» **What is expected**:
Repeat exactly the lines below, from the line containing "You are a computer-use" through the last line, both included. Leave out any pictures.

» **Task input**:
============
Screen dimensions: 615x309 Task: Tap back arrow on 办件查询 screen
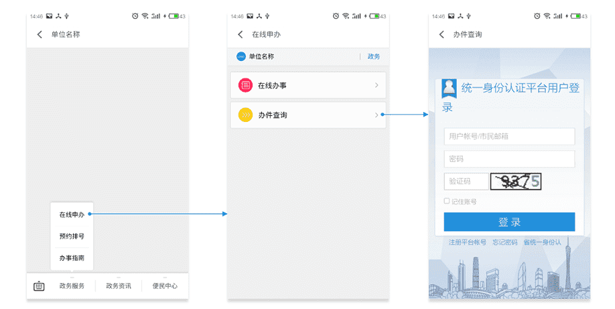click(x=441, y=35)
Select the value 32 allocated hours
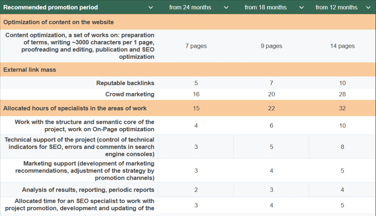This screenshot has width=376, height=216. coord(342,108)
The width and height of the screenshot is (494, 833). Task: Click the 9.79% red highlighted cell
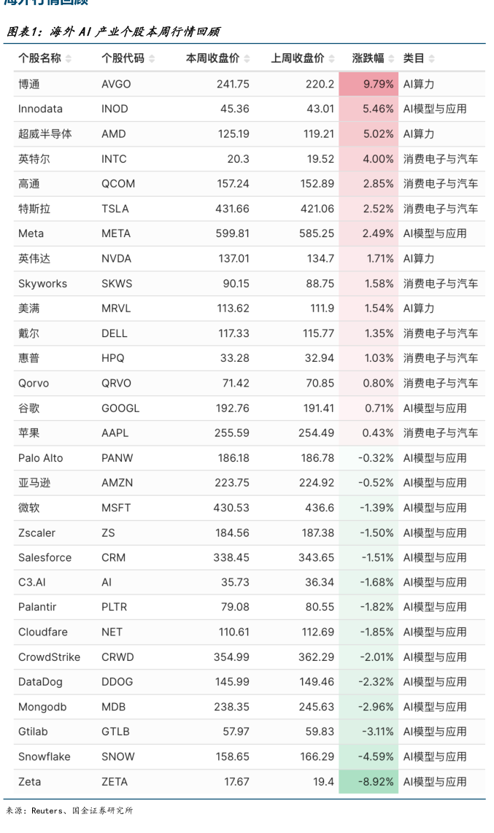(368, 84)
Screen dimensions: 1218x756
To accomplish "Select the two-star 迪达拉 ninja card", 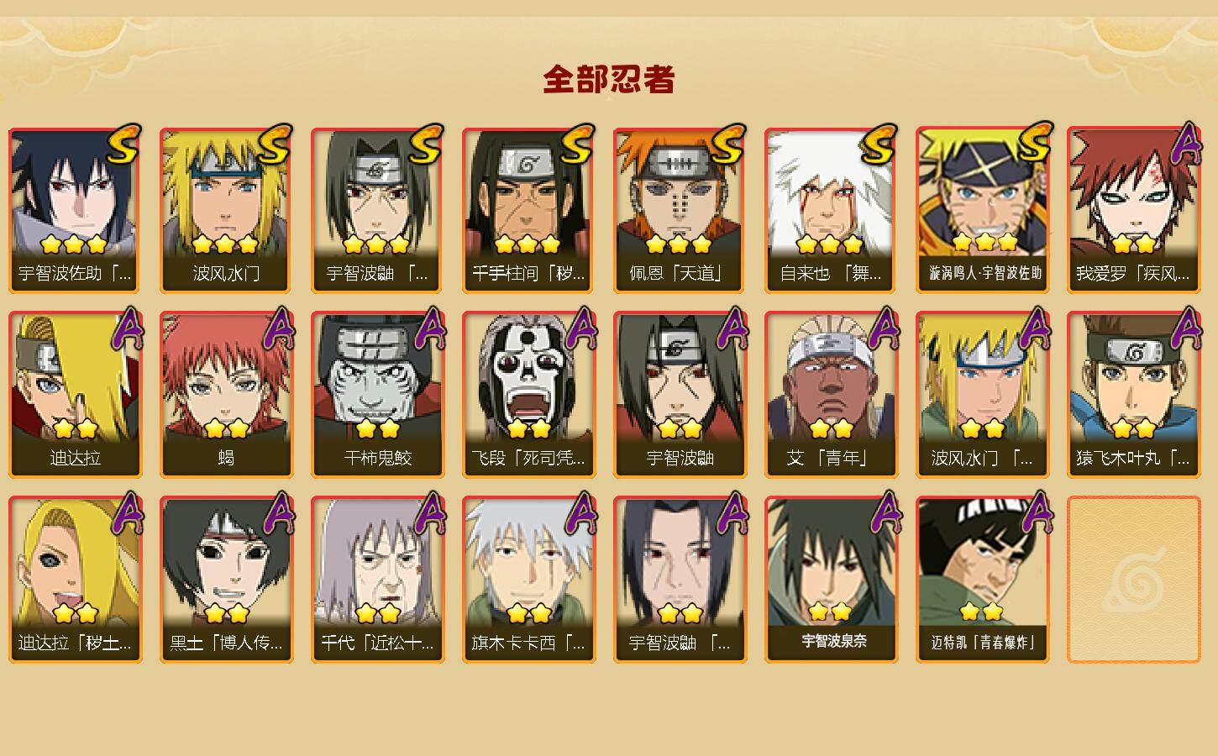I will (x=75, y=395).
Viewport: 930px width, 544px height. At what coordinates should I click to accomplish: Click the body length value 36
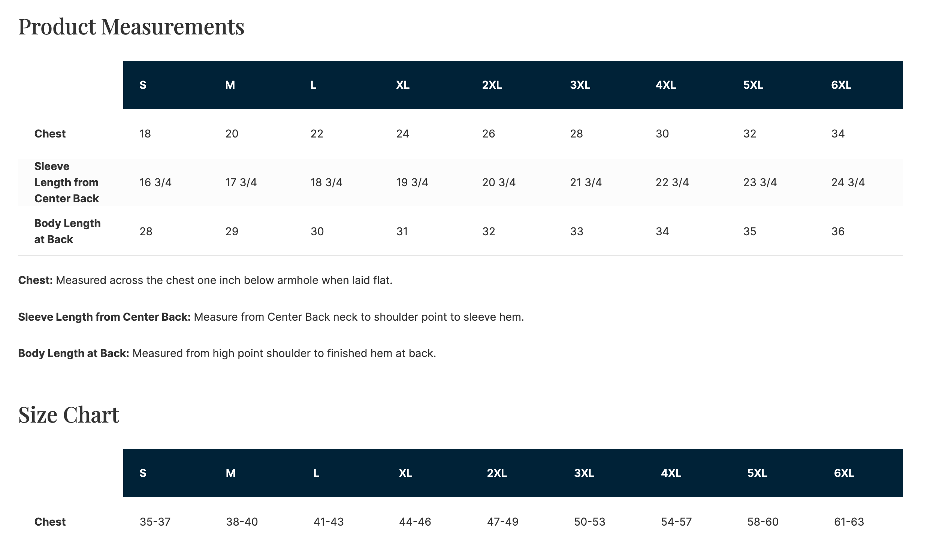pos(838,232)
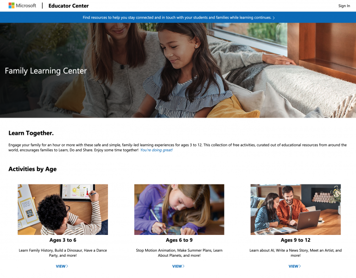Click the Learn Family History description text

[63, 253]
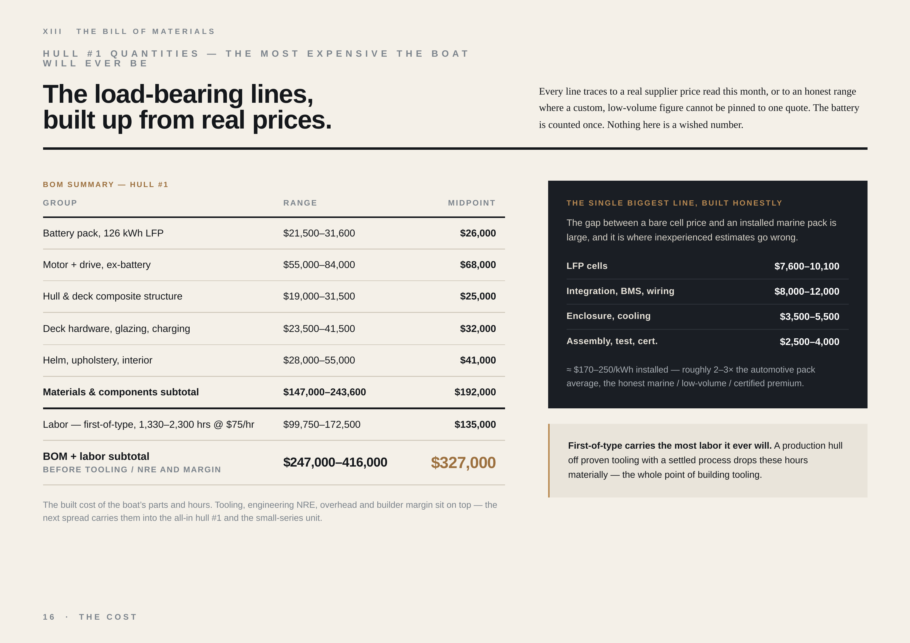The image size is (910, 643).
Task: Select 'LFP cells' line in dark panel
Action: tap(703, 266)
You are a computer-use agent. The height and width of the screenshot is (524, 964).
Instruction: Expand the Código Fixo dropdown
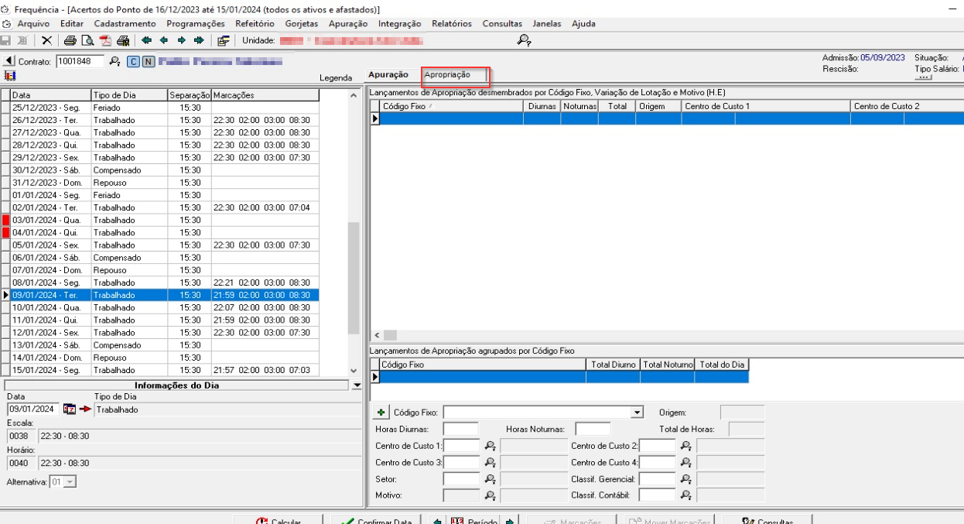(x=638, y=413)
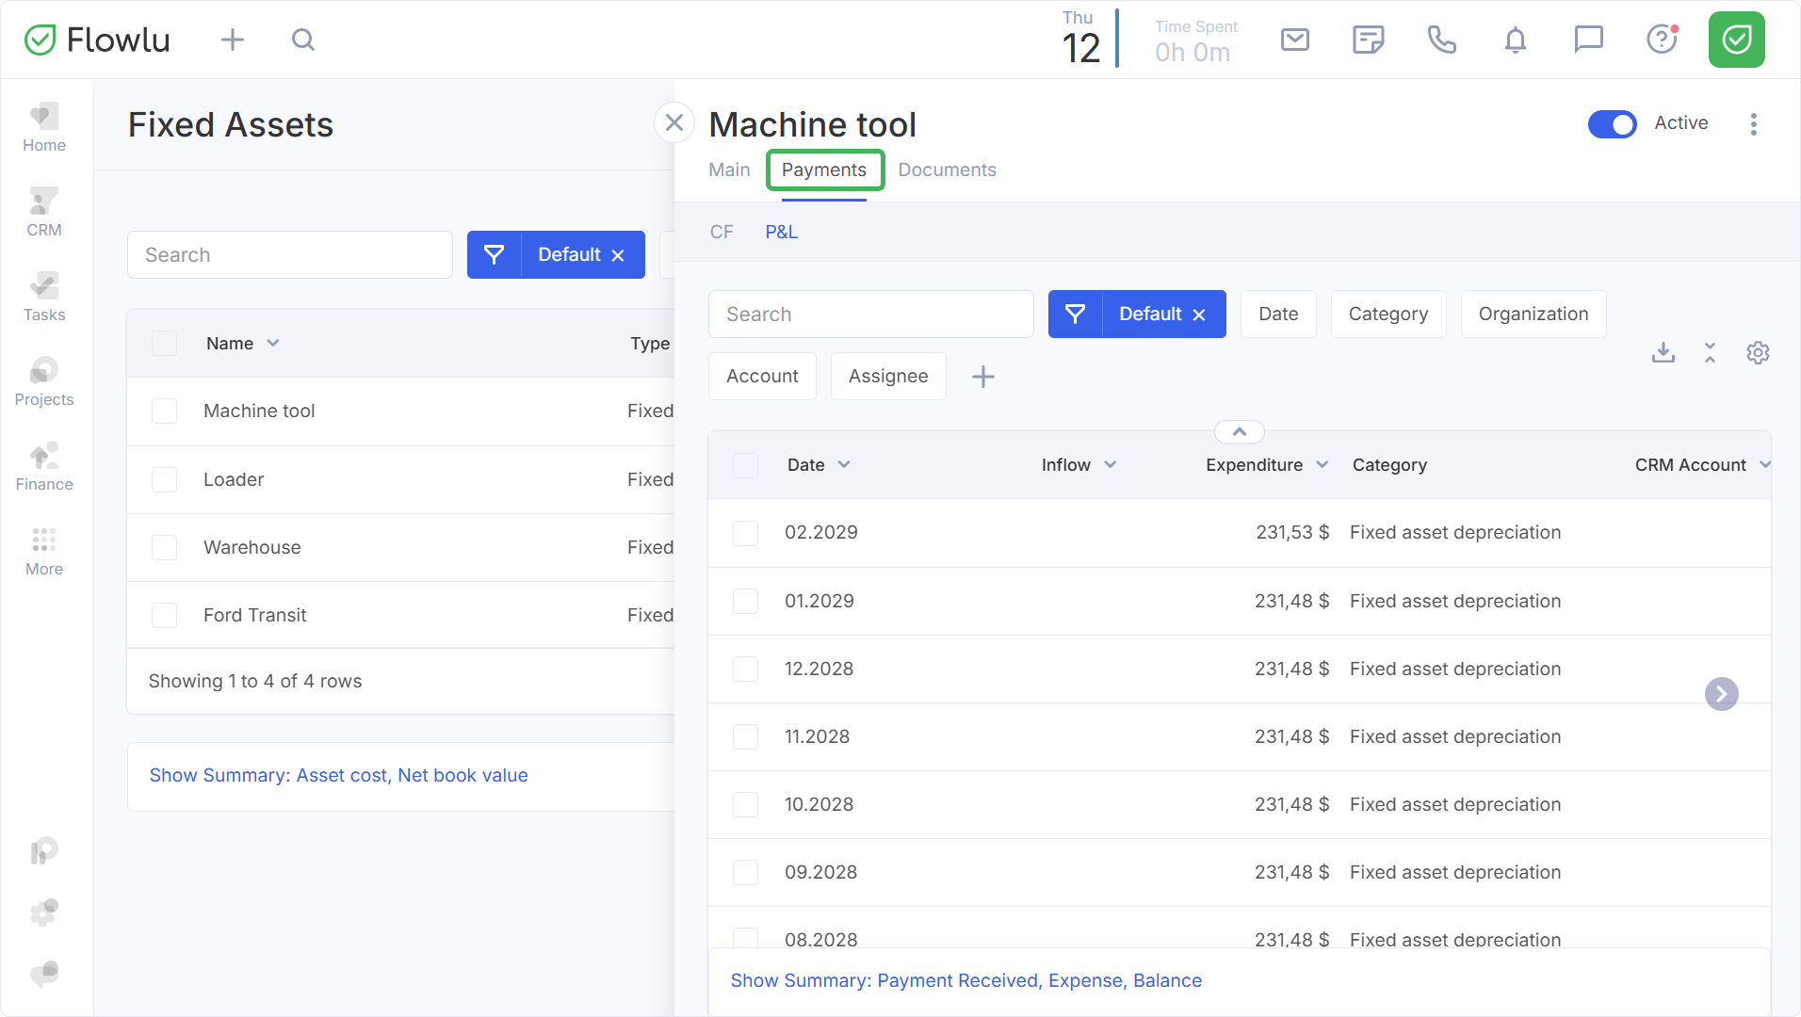Image resolution: width=1801 pixels, height=1017 pixels.
Task: Click the global search magnifier icon
Action: point(302,40)
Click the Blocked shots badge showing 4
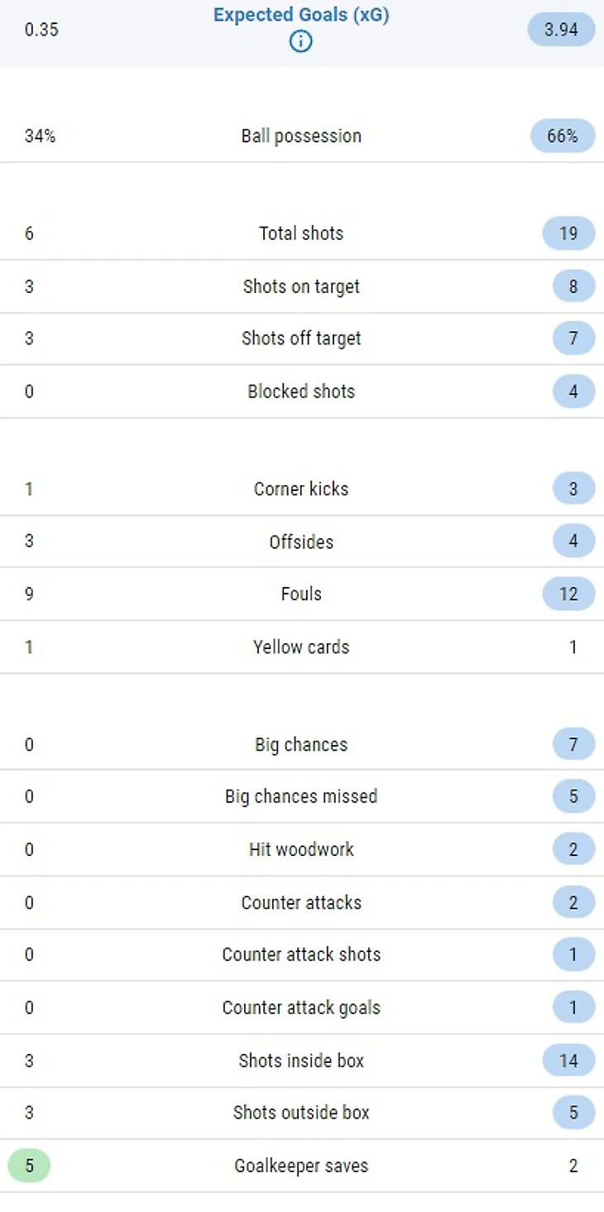604x1212 pixels. 573,392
============
» **Final answer**:
You are a computer-use agent. The height and width of the screenshot is (524, 964).
Instruction: Expand the Código Fixo dropdown
(x=638, y=413)
Image resolution: width=1801 pixels, height=1017 pixels.
Task: Click the global search magnifier icon
Action: point(302,40)
Click the Blocked shots badge showing 4
604x1212 pixels. 573,392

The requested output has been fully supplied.